Josh Bowman of TV’s “Revenge” is Matt, a 28-year-old unemployed Londoner with tech career aspiration.  He is a lazy disappoint to his more proper and gainfully employed girlfriend Anna (Leila Mimmick of “High-Rise”).  Matt’s chief distraction is burning his nights and free time logging onto an online first-person shooter video game.  True to the apathy present in many gamers, he engages more in that activity than in real relationships that offer little or more difficult reward.

Inexplicably one morning, three men in knit ski masks barge open the door and assault Matt.  They tell him that they have kidnapped Anna and that he must follow all of their instructions to get her back.  The assailants equip him with a small, combination-protected box affixed to a locked Kevlar vest and a smartphone that feeds him texts and phone calls from the unseen perpetrators.  His first task is to deliver a package to a man named Dmitri (Neil Maskell of “Kill List”) only to have a crazed businessman (“Sherlock Holmes” franchise supporting actor William Houston) pursue the very same objective.

From there, “Level Up” lays out an obstacle course of pitfalls and mysteries that get stranger and stranger the deeper Matt tumbles down the London underworld.  Flustered with paranoia, Matt feels like he is being watched.  He begins to suspect every device and every moment of eye contact in public places.  He also thinks that more victims, forced by their own threatening demands, may be involved than just him.  When his next task dials up the order of committing murder, the clench required by Matt to hold his sugar-honey-iced-tea together becomes maddeningly overwhelming.

The darting camera in “Level Up” never leaves Josh Bowman.  He shoulders Matt’s mounting fear with moments that can break his confidence, challenge his masculinity, or cement his resolve.  Bowman does so in an unembellished way that never reaches full frazzle.  Twisting the proverbial knife a few more degrees to have his character crack more might have helped sell the tension and high drama just a bit more.  There is a noticeable lag in the middle act that should have pushed the accelerator from its strong start.  There was room for more deep end to the rabbit hole.  

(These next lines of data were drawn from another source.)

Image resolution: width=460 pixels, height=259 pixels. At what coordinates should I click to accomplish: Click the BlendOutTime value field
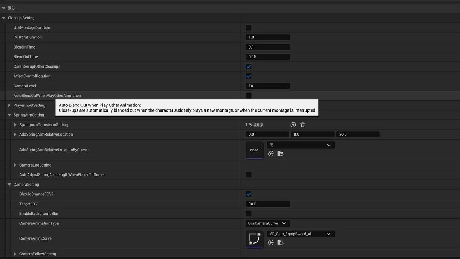tap(268, 57)

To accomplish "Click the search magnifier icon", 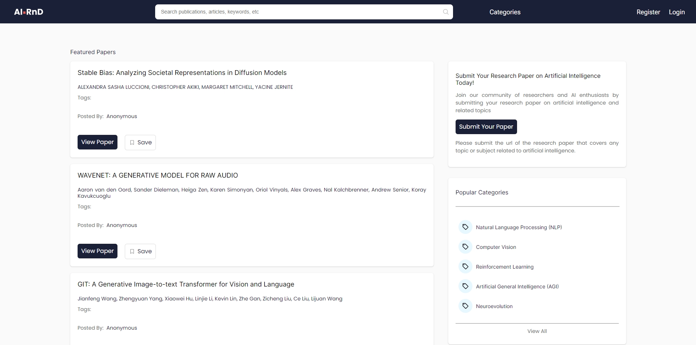I will tap(445, 12).
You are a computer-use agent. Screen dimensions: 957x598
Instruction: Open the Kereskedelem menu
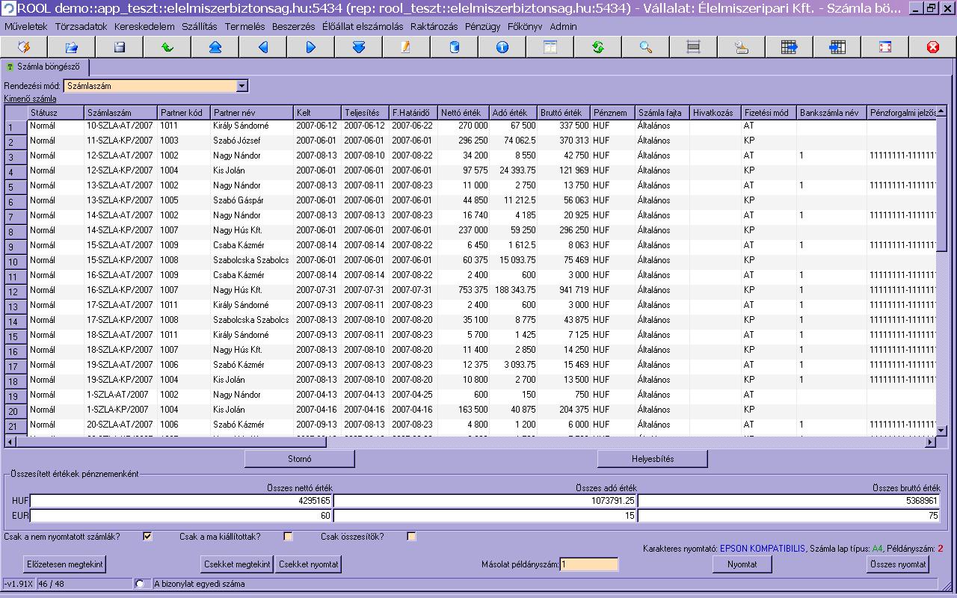click(x=144, y=26)
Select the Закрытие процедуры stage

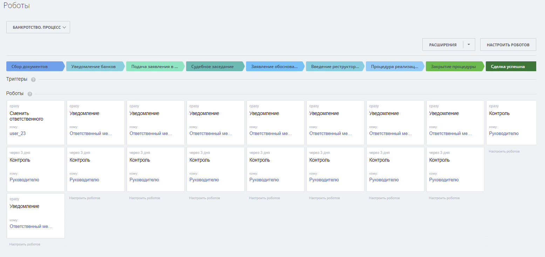(454, 66)
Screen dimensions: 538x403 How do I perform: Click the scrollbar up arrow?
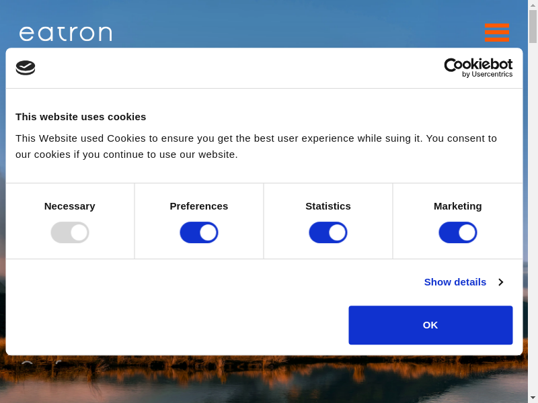533,5
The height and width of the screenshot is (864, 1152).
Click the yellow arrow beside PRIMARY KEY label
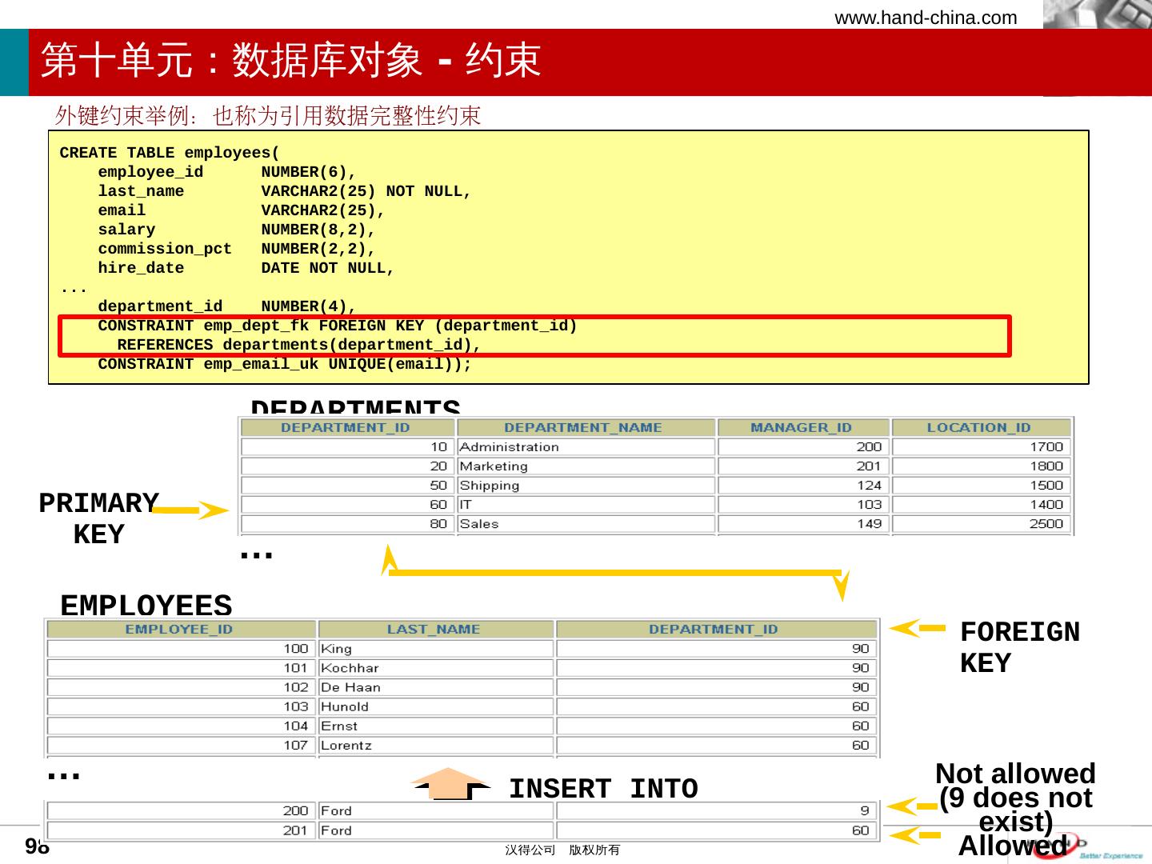click(x=192, y=510)

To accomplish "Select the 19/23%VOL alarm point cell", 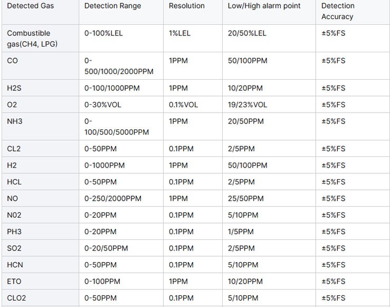I will pos(247,105).
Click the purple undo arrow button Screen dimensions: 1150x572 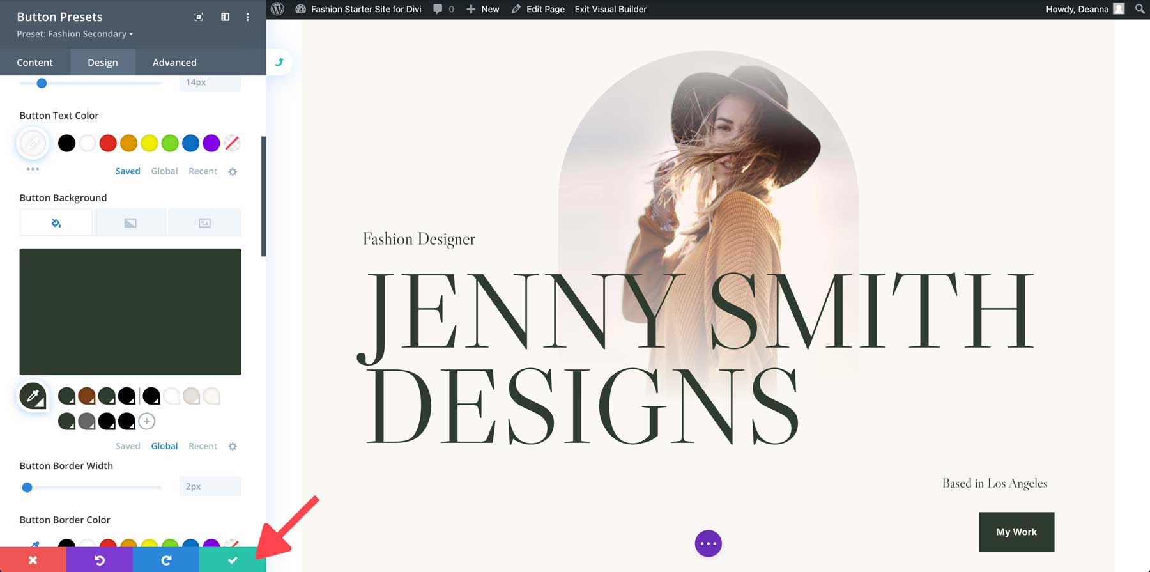pos(99,560)
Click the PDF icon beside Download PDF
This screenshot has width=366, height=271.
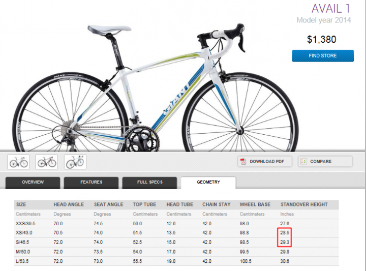pyautogui.click(x=243, y=162)
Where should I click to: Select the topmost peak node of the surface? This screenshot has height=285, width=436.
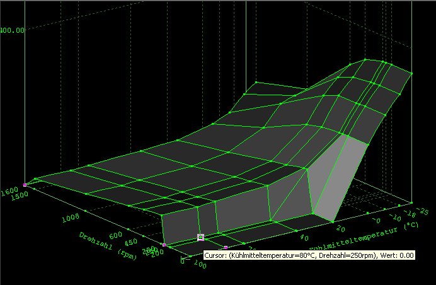tap(365, 61)
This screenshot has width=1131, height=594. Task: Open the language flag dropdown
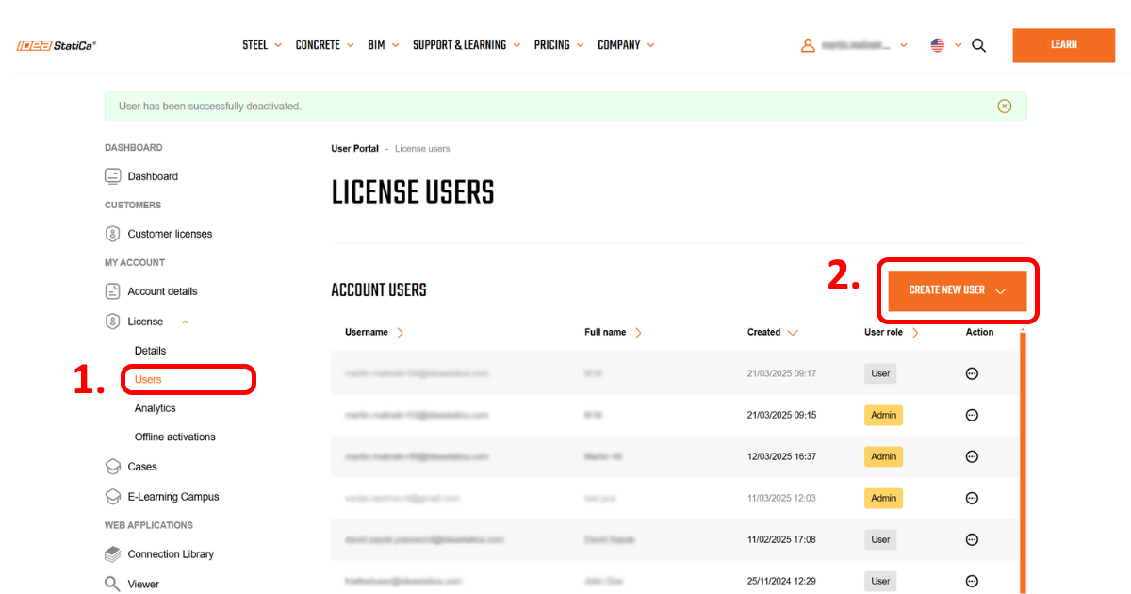945,45
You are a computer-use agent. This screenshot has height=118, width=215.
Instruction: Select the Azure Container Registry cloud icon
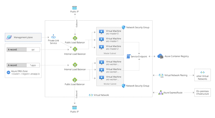[x=160, y=56]
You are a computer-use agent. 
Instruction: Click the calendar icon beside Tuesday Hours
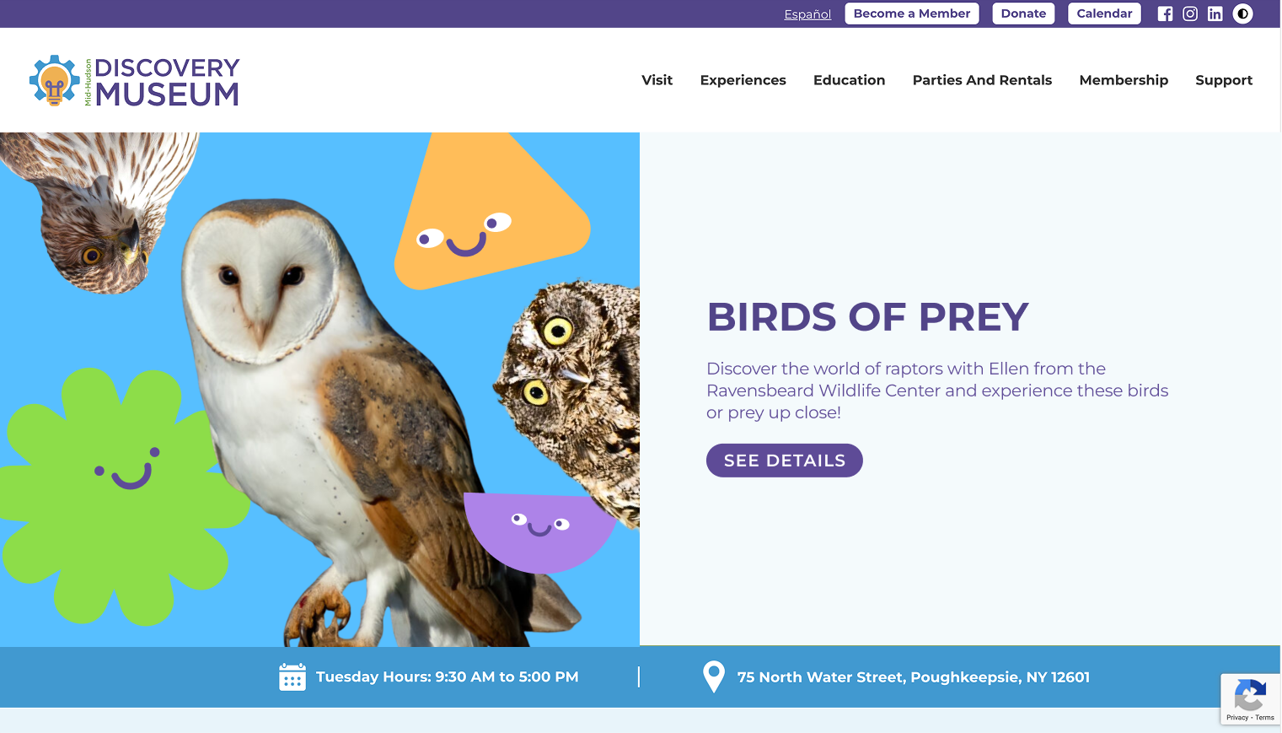click(x=292, y=676)
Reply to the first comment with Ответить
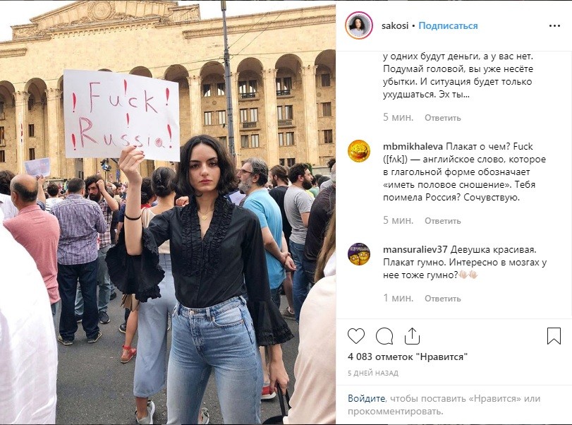 point(442,118)
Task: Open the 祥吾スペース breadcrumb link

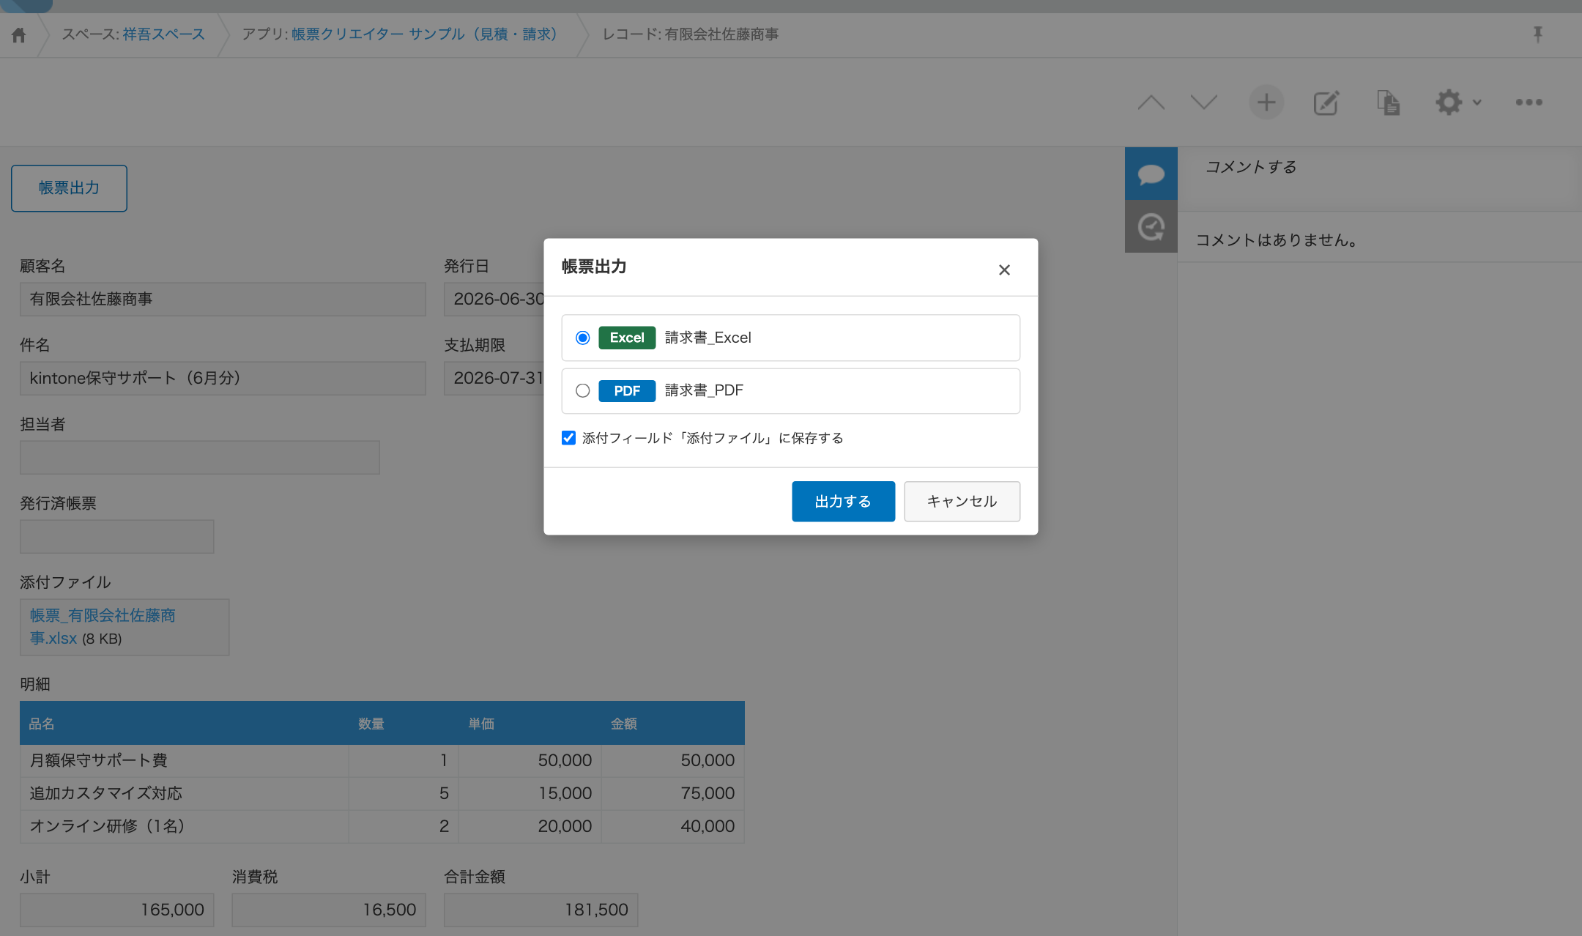Action: coord(164,34)
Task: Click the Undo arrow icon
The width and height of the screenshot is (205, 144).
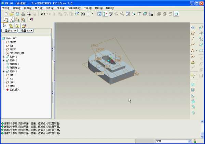Action: pyautogui.click(x=43, y=14)
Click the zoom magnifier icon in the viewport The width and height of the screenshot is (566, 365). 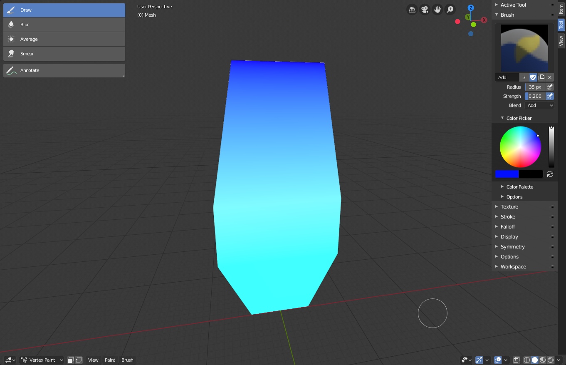450,9
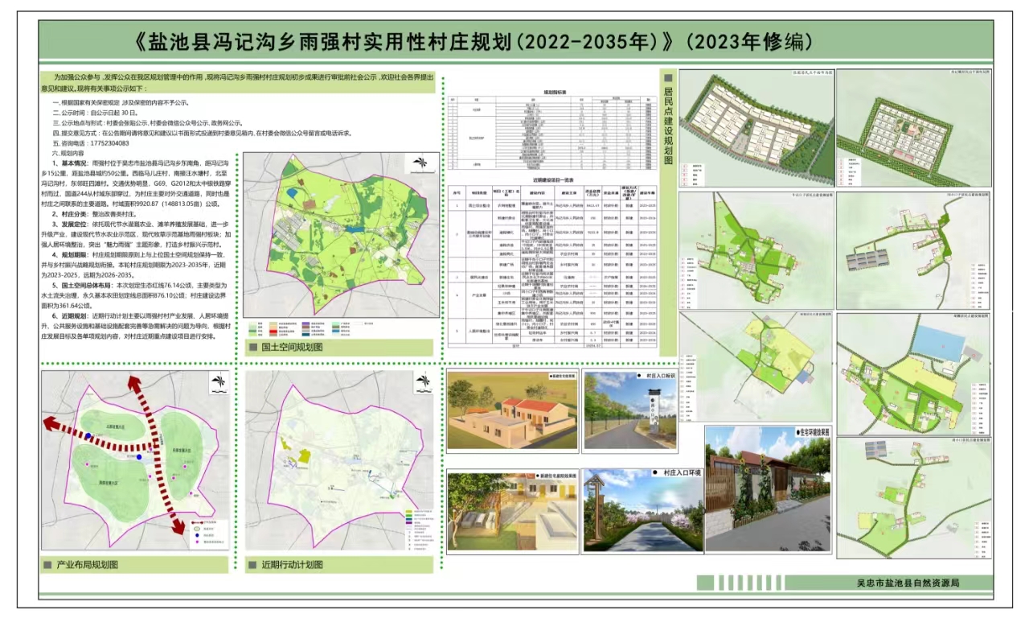Click the 规划指标表 table title

pyautogui.click(x=555, y=93)
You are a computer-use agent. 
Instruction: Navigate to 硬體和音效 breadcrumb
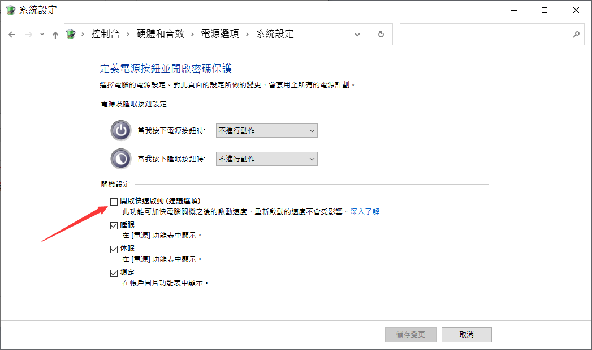pos(161,34)
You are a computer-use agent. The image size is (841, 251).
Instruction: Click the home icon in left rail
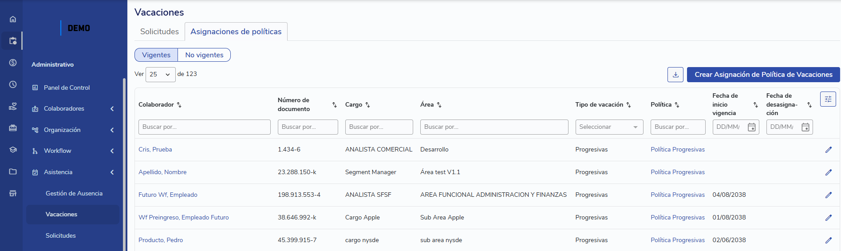13,19
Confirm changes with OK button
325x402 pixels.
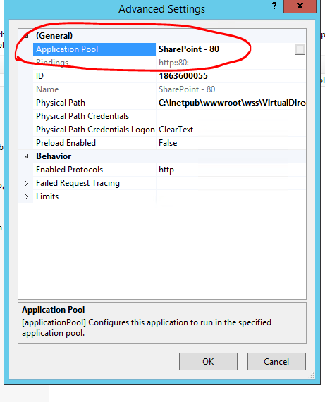tap(208, 361)
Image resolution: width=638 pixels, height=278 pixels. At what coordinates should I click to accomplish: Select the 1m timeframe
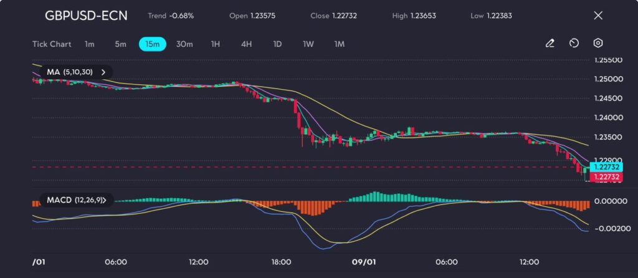coord(90,44)
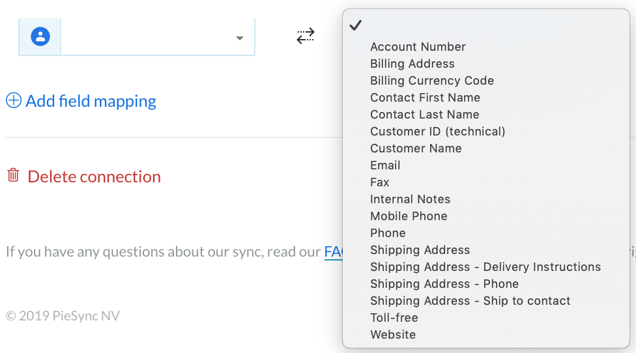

Director and co-writer Adam Randall, making his feature length debut, is clearly taking aim at the allegories of violent voyeurism found in a generation of Millennials living life through video screens in some shape or form.  Randall attempts to spin those ballsy truths with a cat-and-mouse game akin to David Fincher’s “The Game” in the mindf--k genre department.  Few films can ever hope to spin heads and match the punching power of Fincher’s classic, but “Level Up” holds up with a kinetic and lean style that tantalizes a grander pursuit with more formidable puppeteers.

LESSON #1: LEARN TO BLOCK AN INCOMING BLOW-- Matt, the word of the day is “parry.”  At least three times by my count, Matt stands and watches a suspicious figure walk straight at him from a distance and hit him in the face.  Dude, you saw them coming.  Your girlfriend is kidnapped.  They are not coming to shake your hand.  Would it kill you to dodge, duck, dip, dive, or dodge or punch first?

LESSON #2: GAMES IMITATING LIFE AND VICE VERSA-- “Level Up” speaks to the notion of the contemporary social commentary surrounding the hyper-realistic violence found in video games.  How much does those repeated experiences desensitize a person’s morals or conscience?  At what point does the response to violence become equal or greater violence?  The twist here is that the violence is brought to Matt forcing him to answer and respond, leading right into Lesson #3.

LESSON #3: WHAT KIND OF PERSON ARE YOU WHEN THREATENED?-- This situation is beyond just a test for Matt.  He must act on the orders given to him.  Would it end up being easier to do as you are told to get the ordeal over with or does pushing back improve your chances of success or survival?  When do you cave to demands and when do you throw up the middle finger and call out bluffs?